The preaching was biblical expository preaching and nothing like today’s motivational feel-good sermons. The Word of God was powerfully preached with the accompanying anointing of the Holy Spirit. Witnesses have said it caused the hearers to burst out into tears with sobs and repentance.

The Hebrides Revival was known as a young people’s phenomenon. Many teenagers and those under the age of forty gave their lives to Jesus Christ.

The fear of God spread out to the other nearby islands of the Hebrides, and many were saved in the church services, but also while walking in the countryside. God was moving powerfully. Unusual manifestations were occurring. These spontaneous manifestations, with some saying that on their way home in the dark, bright lights would appear to help them find their way home. Another interesting manifestation was the fact that people would linger after services for hours and head home only to continue worshipping the Lord. Many would stay up until 2 a.m., but be up and ready for work at 7 a.m. Although it defies natural explanation, they kept this up for nearly three years as God anointed them with little need for sleep.

As with any true move of God, one may expect opposition, and opposition was no stranger to the Hebrides Revival. It is one thing to have opposition from the world of non-believers, but opposition to the Hebrides Revival came from Christians. The town of Stornoway—the capital of the Isle of Lewis—was completely bypassed by God. The town’s ministers opposed and rejected the revival. Only the small towns and villages enjoyed what God was doing. Stornoway missed it because its ministers rejected it. Is it not unreasonable for us today to see the same thing happening again? The people missed the touch of God because the ministers of Stornoway did not discern what God was doing in their midst.

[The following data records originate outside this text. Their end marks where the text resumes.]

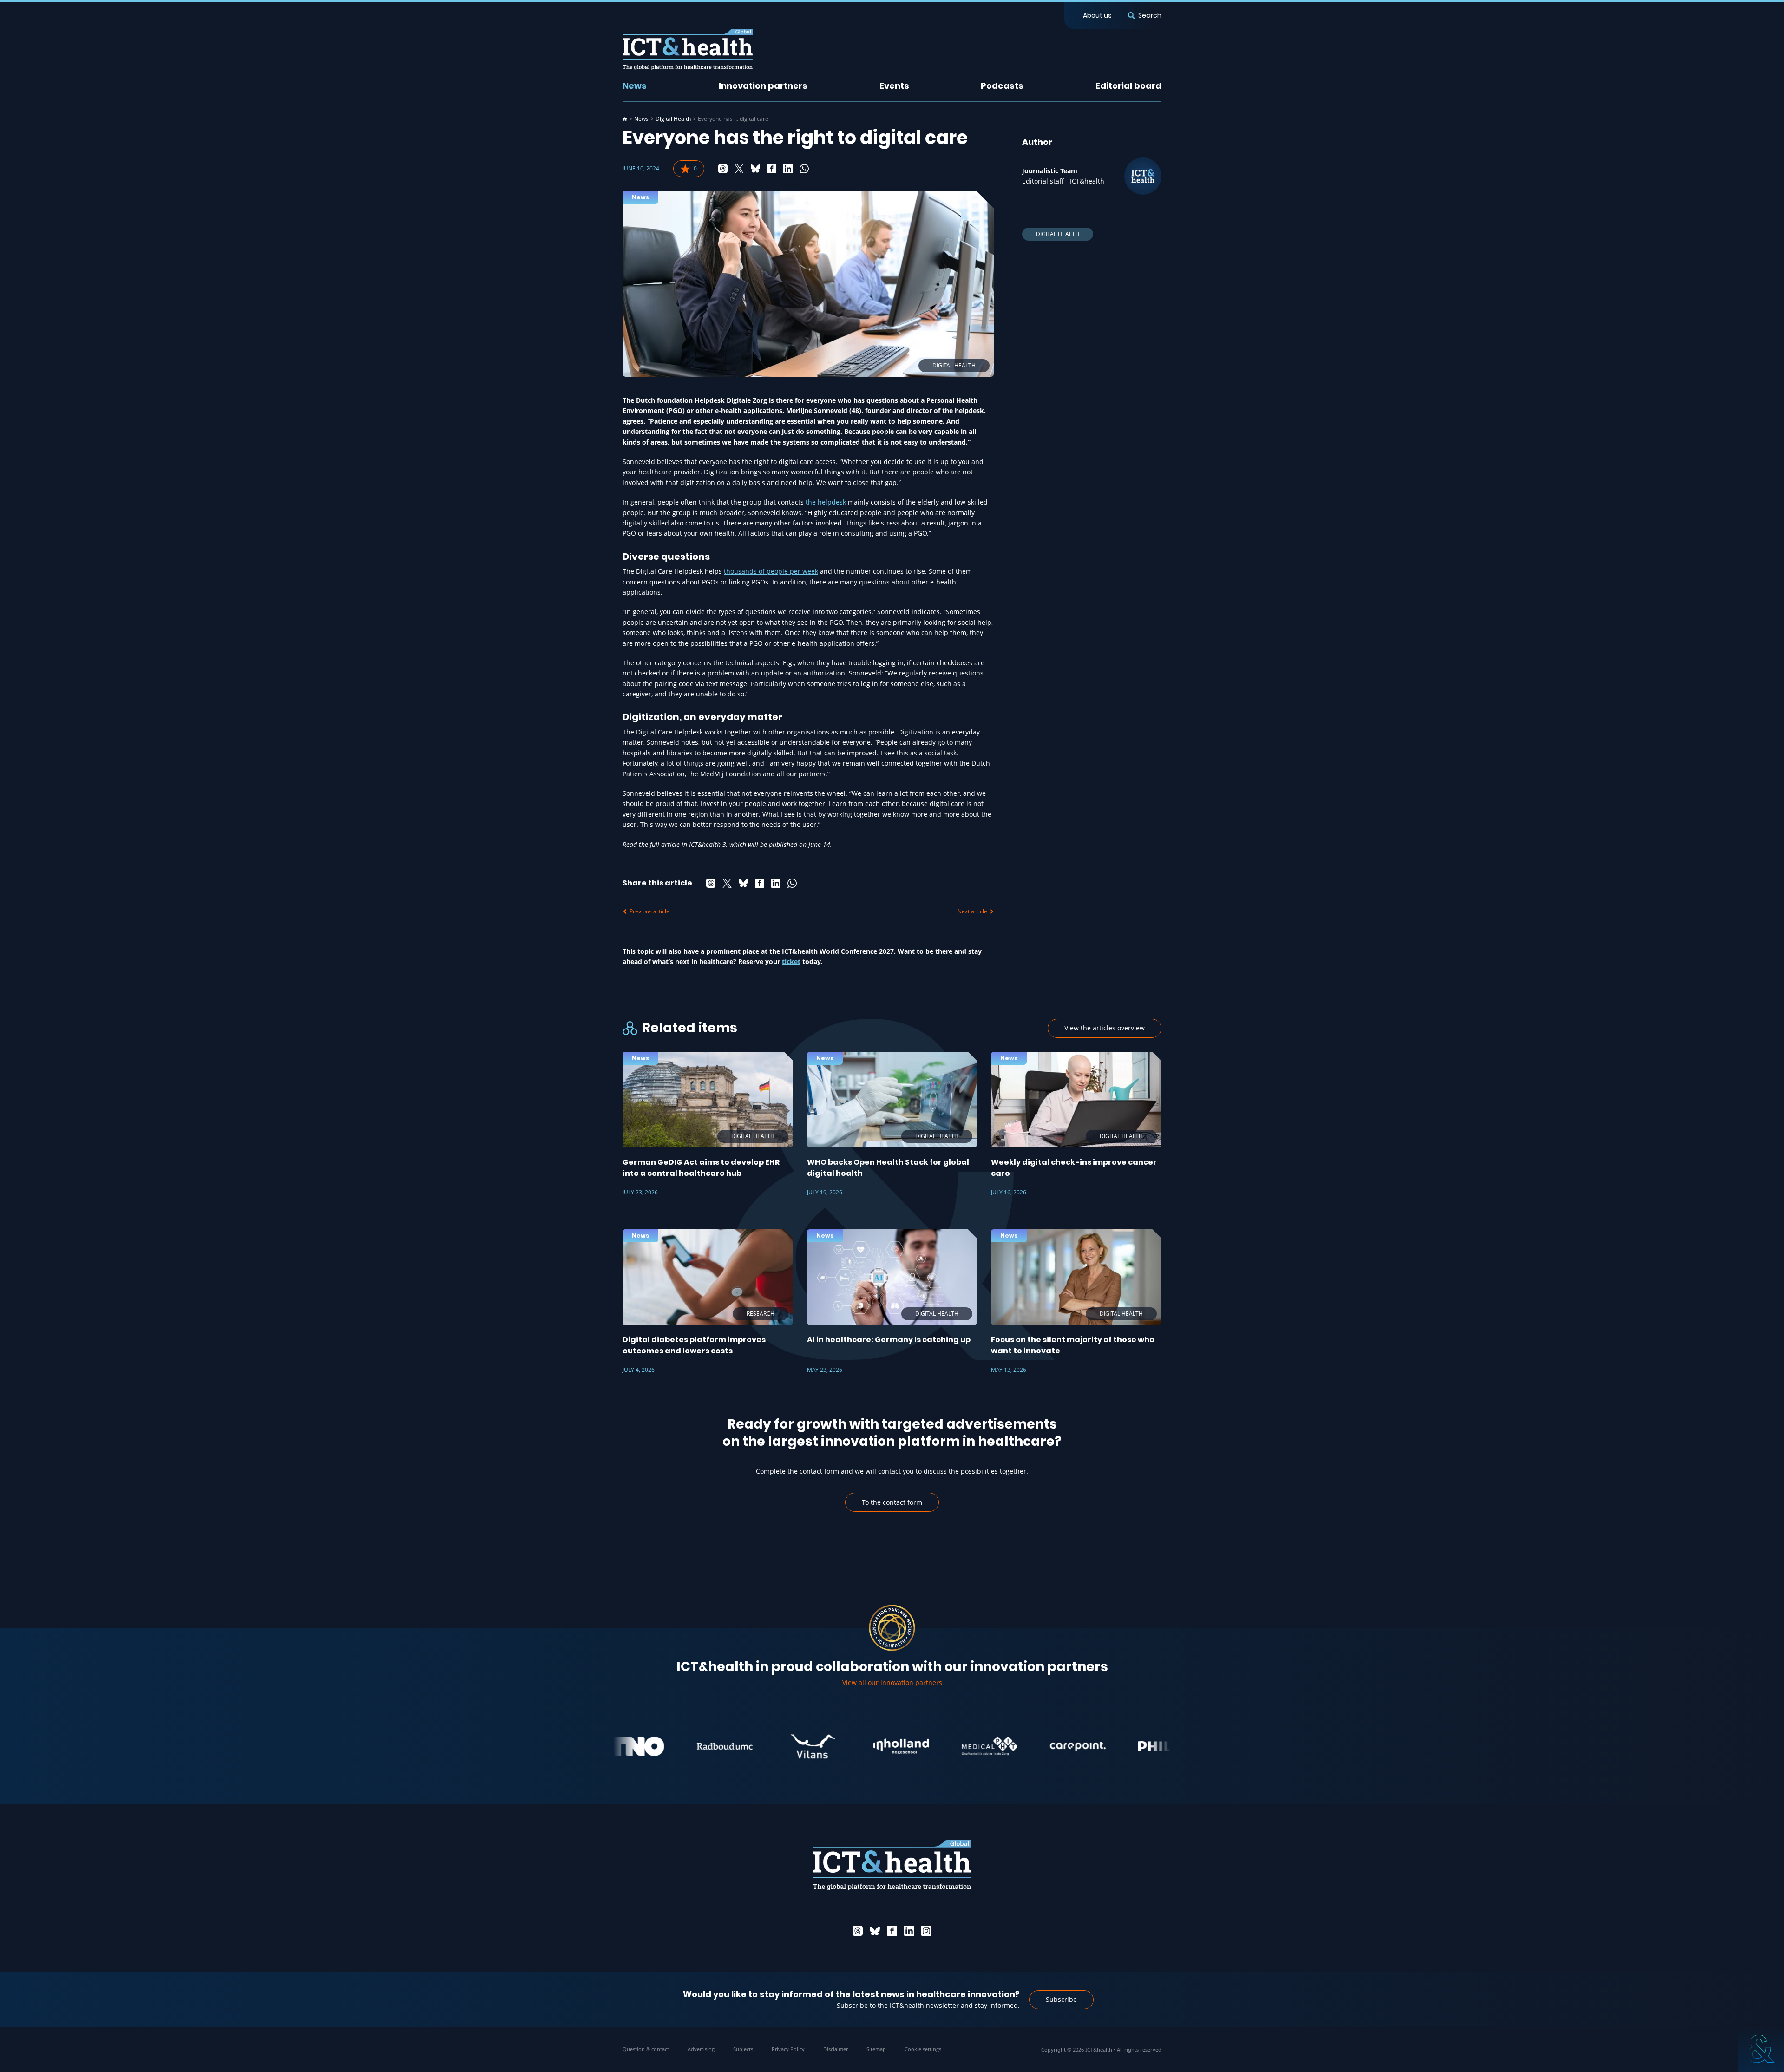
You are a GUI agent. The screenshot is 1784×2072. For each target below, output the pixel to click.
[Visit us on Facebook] (892, 1931)
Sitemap (876, 2049)
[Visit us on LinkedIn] (909, 1931)
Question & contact (646, 2049)
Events (894, 86)
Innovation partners (763, 86)
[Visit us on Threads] (858, 1931)
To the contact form (892, 1502)
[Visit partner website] (653, 1746)
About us (1097, 15)
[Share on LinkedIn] (788, 168)
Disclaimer (835, 2049)
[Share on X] (739, 168)
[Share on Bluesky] (755, 168)
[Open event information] (1761, 2049)
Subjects (743, 2049)
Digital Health (673, 119)
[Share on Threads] (723, 168)
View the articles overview (1104, 1027)
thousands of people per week (771, 571)
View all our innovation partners (892, 1682)
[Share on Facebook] (771, 168)
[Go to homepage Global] (688, 49)
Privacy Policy (788, 2049)
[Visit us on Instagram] (926, 1931)
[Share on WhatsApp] (804, 168)
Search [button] (1149, 15)
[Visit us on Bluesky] (875, 1931)
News (635, 86)
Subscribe (1061, 1999)
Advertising (701, 2049)
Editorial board (1128, 86)
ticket (791, 961)
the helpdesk (826, 502)
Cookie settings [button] (923, 2049)
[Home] (625, 119)
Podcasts (1002, 86)
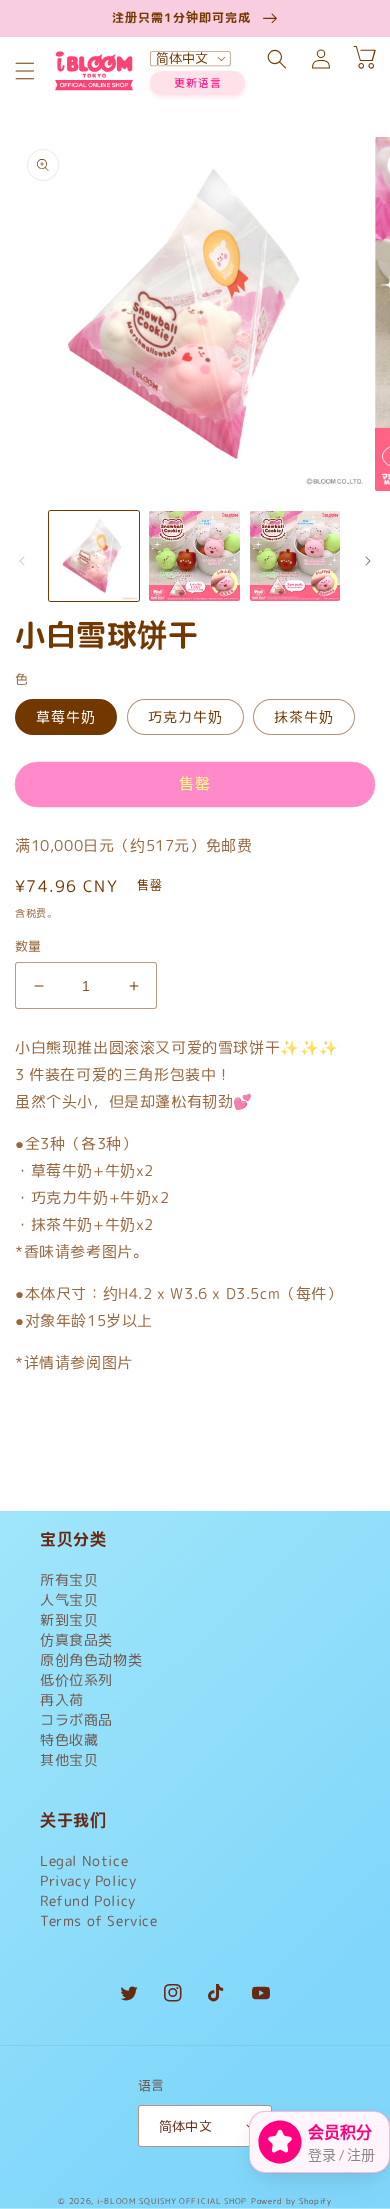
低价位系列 (76, 1679)
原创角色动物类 (91, 1659)
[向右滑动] (368, 561)
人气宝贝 (69, 1599)
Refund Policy (88, 1900)
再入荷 (62, 1699)
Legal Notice (84, 1860)
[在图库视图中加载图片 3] (295, 556)
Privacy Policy (88, 1880)
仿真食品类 (76, 1639)
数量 (28, 946)
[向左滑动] (22, 561)
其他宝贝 (69, 1759)
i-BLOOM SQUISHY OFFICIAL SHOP (172, 2201)
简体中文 (186, 2126)
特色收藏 (69, 1739)
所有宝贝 (69, 1579)
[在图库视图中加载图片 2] (194, 556)
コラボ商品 (76, 1719)
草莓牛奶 (66, 716)
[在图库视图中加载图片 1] (94, 556)
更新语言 (198, 83)
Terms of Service (99, 1920)
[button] (25, 71)
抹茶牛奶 (304, 716)
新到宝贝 (69, 1619)
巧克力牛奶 (185, 716)
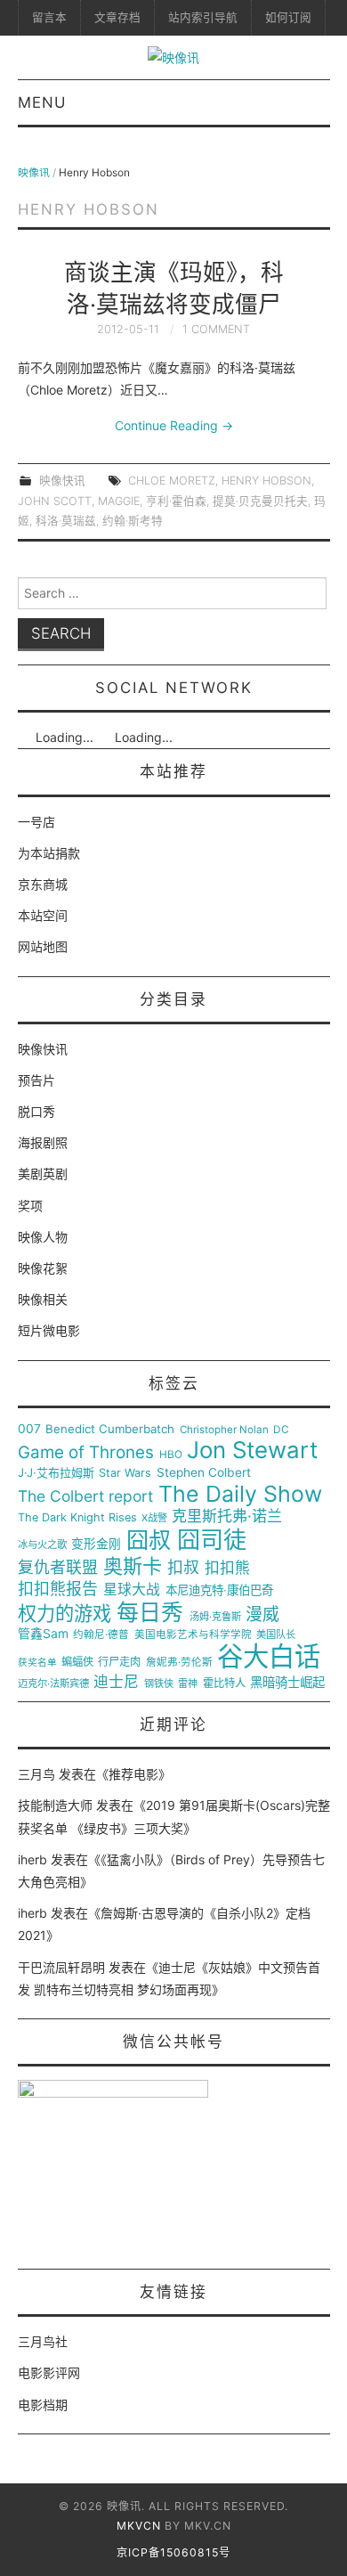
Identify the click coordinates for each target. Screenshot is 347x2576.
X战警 (154, 1518)
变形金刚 (96, 1544)
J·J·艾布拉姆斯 (56, 1473)
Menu (42, 102)
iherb (32, 1859)
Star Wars (125, 1473)
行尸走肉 (119, 1662)
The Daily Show (240, 1494)
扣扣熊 (227, 1568)
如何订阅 (288, 17)
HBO (170, 1455)
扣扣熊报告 (58, 1589)
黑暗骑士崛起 (287, 1682)
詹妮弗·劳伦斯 (179, 1662)
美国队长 (275, 1635)
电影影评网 (49, 2372)
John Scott (55, 501)
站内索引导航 (203, 17)
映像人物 (43, 1236)
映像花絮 (43, 1268)
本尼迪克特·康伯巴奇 (219, 1590)
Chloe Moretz (171, 480)
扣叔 (183, 1568)
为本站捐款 (49, 852)
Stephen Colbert (204, 1473)
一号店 (36, 821)
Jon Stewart (252, 1450)
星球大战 (131, 1590)
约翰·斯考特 (132, 520)
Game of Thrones (86, 1453)
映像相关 (43, 1299)
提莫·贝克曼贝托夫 (260, 501)
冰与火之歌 (42, 1545)
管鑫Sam (43, 1633)
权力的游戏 (64, 1614)
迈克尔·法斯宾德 (53, 1684)
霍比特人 (224, 1683)
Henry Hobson (266, 480)
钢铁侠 (159, 1684)
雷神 (188, 1684)
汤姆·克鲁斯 (215, 1617)
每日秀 (150, 1613)
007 (29, 1429)
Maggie (119, 501)
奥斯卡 (132, 1566)
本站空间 (43, 915)
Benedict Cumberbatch (109, 1429)
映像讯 (34, 172)
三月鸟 (36, 1773)
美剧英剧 (43, 1173)
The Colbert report (85, 1496)
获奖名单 (37, 1663)
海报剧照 (43, 1142)
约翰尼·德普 (101, 1635)
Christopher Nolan (224, 1430)
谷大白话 (268, 1657)
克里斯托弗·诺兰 (227, 1516)
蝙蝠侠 (77, 1662)
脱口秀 (36, 1111)
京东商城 (43, 884)
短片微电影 (49, 1330)
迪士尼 (116, 1682)
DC (281, 1430)
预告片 (36, 1080)
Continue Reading (174, 425)
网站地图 (43, 946)
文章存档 (117, 17)
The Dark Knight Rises (77, 1518)
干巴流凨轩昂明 (61, 1967)
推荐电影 (133, 1773)
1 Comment (216, 329)
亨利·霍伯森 (176, 501)
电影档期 (43, 2404)
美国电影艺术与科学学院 (193, 1635)
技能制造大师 (55, 1805)
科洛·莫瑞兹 (66, 520)
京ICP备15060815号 (173, 2552)
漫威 (262, 1615)
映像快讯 (62, 480)
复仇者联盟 (58, 1568)
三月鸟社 (43, 2341)
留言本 (49, 17)
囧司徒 (211, 1540)
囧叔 (148, 1540)
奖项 (30, 1205)
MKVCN (139, 2525)
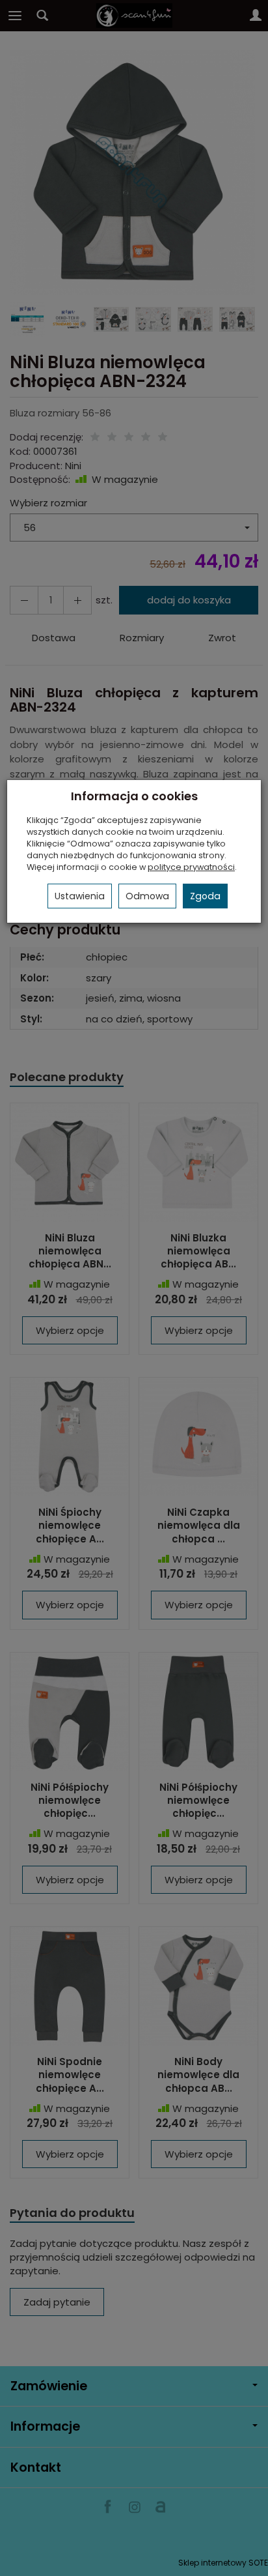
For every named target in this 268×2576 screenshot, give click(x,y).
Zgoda (205, 896)
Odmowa (147, 896)
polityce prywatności (191, 867)
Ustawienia (80, 896)
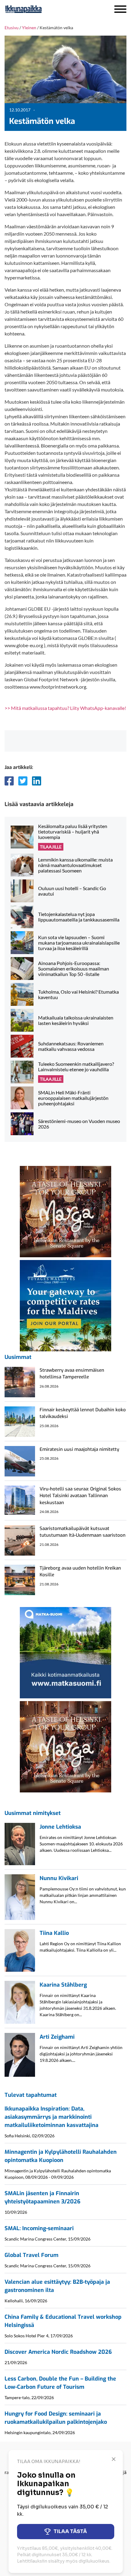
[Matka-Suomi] (65, 1652)
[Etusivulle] (40, 9)
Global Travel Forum (31, 2255)
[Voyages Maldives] (65, 1305)
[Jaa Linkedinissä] (36, 781)
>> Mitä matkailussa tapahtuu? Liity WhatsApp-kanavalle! (65, 708)
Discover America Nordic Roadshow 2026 (58, 2352)
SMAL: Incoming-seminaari (39, 2228)
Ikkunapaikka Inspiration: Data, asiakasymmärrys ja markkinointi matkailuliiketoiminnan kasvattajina (51, 2117)
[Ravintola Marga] (65, 1211)
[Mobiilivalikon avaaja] (120, 9)
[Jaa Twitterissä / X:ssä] (22, 781)
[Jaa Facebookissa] (9, 781)
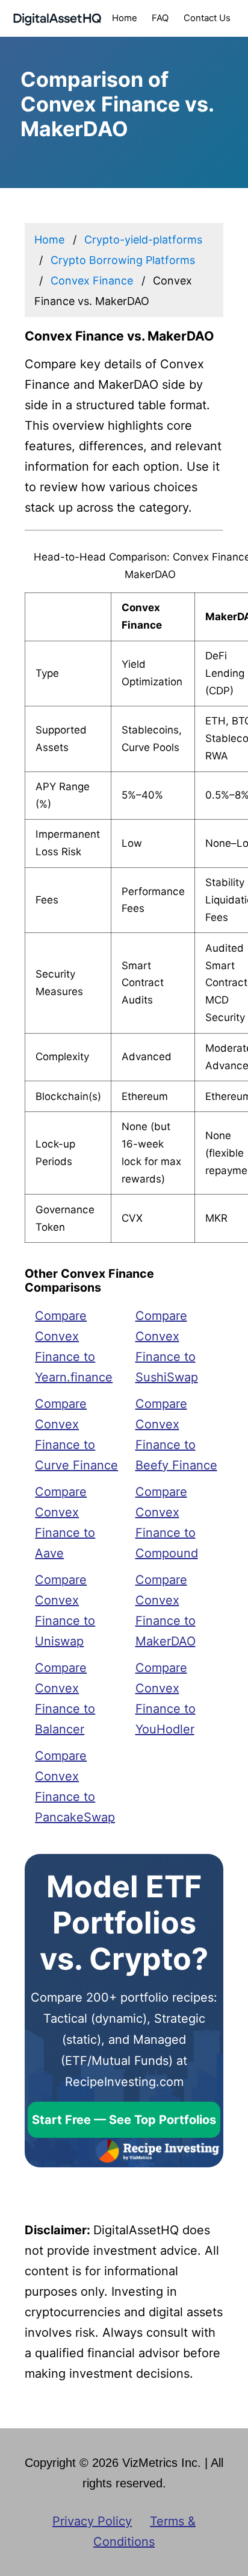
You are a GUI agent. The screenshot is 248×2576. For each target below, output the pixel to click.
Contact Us (207, 18)
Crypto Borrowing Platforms (123, 260)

There is one more interesting caveat to the Hebrides Revival. Peggy and Christine Smith had a niece, Mary Anne Smith MacLeod. She emigrated from the Island of Lewis to America and met Frederick Trump, and they were married in January 1936. Although this preceded the 1949-1952 revival, there was an historic awakening in the 1820s on the Hebrides Islands that provoked a powerful move of God. Every homeowner in those days, and for decades afterward, built altars in their homes and lived for God. There is no doubt that Mary Anne Smith MacLeod was greatly influenced by the Lord and an altar in her home. Peggy and Christine Smith prayed that God would touch their little island with a move of God, and He did. Who would have thought that their niece, the mother of Donald Trump, would one day bear a son who would become the president of the United States? On his mother’s Bible, President Trump would take his oath to protect and uphold the Constitution of the United States—a nation born after its own Great Awakening!